© JUNGE FREIHEIT Verlag GmbH & Co.  www.jungefreiheit.de  19/11 06. Mai 2011

Ein Nachfahre Burkes: George Kennans konservative Außenpolitik
Gegen moralisierende Überfrachtung
(wm)

Als es zu spät war, begann US-Präsident Truman es zu bedauern: die Besetzung Schlesiens durch Polen („ein glatter Gewaltakt“), den von angelsächsischer Nachgiebigkeit angeheizten Expansionismus Stalins, die Etablierung von „Polizeistaaten“ hinterm „Eisernen Vorhang“. Immerhin führte diese späte Reue 1946 zum radikalen Kurswechsel der US-Außenpolitik gegenüber der Sowjetunion – zur Politik der „Eindämmung“. Ihr Architekt war der Leiter des Planungsstabs im State Depart¿ment, George F. Kennan (1904–2005). Ihn stellt der Historiker Klaus Hornung in den Mittelpunkt eines „Beitrags zur internationalen Zeitgeschichte“ (Zeitschrift für Politik, 1/2011).

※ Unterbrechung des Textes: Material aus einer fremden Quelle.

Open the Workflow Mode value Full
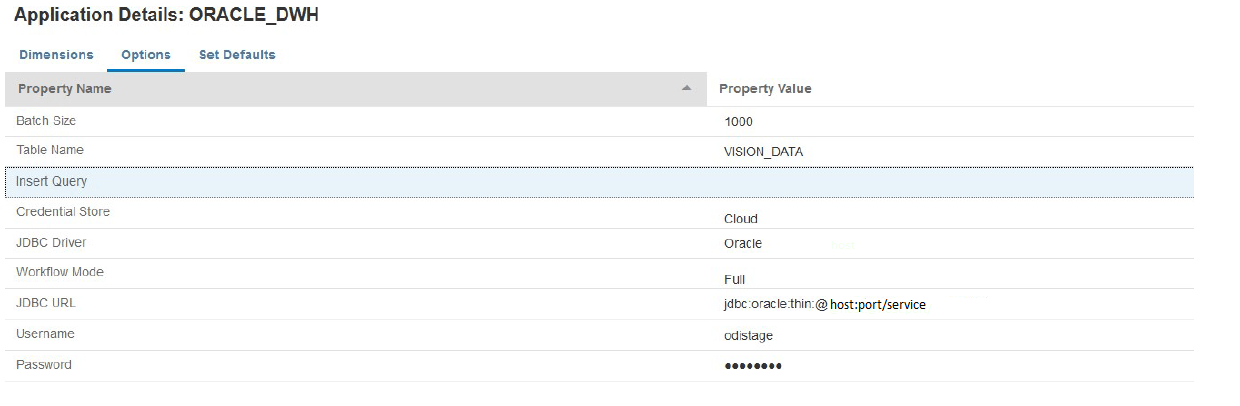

Er porträtiert Kennan, der sich am Berliner Seminar des Deutschnationalen Otto Hoetzsch in die „Rußlandkunde“ einführen ließ und der von 1933 bis 1937 sowie von 1944 bis 1946  an der US-Botschaft in Moskau tätig war, als Nachfahren John Adams’ und Edmund Burkes. Ein Konservativer, der Außenpolitik nicht den Emotionen „öffentlicher Meinung“ unterwerfen wollte. Und ein realistischer Analytiker, dem die moralisierende Überfrachtung nationaler Interessenpolitik zuwider war. Der historisch gebildete konservative Realist hielt auf Distanz zu den Extremen, zum „leichtsinnigen Fortschrittsoptimismus“ der Linie Wilson-Roosevelt wie zur „vernunftlosen Machtpolitik pseudokonservativer Eliten“.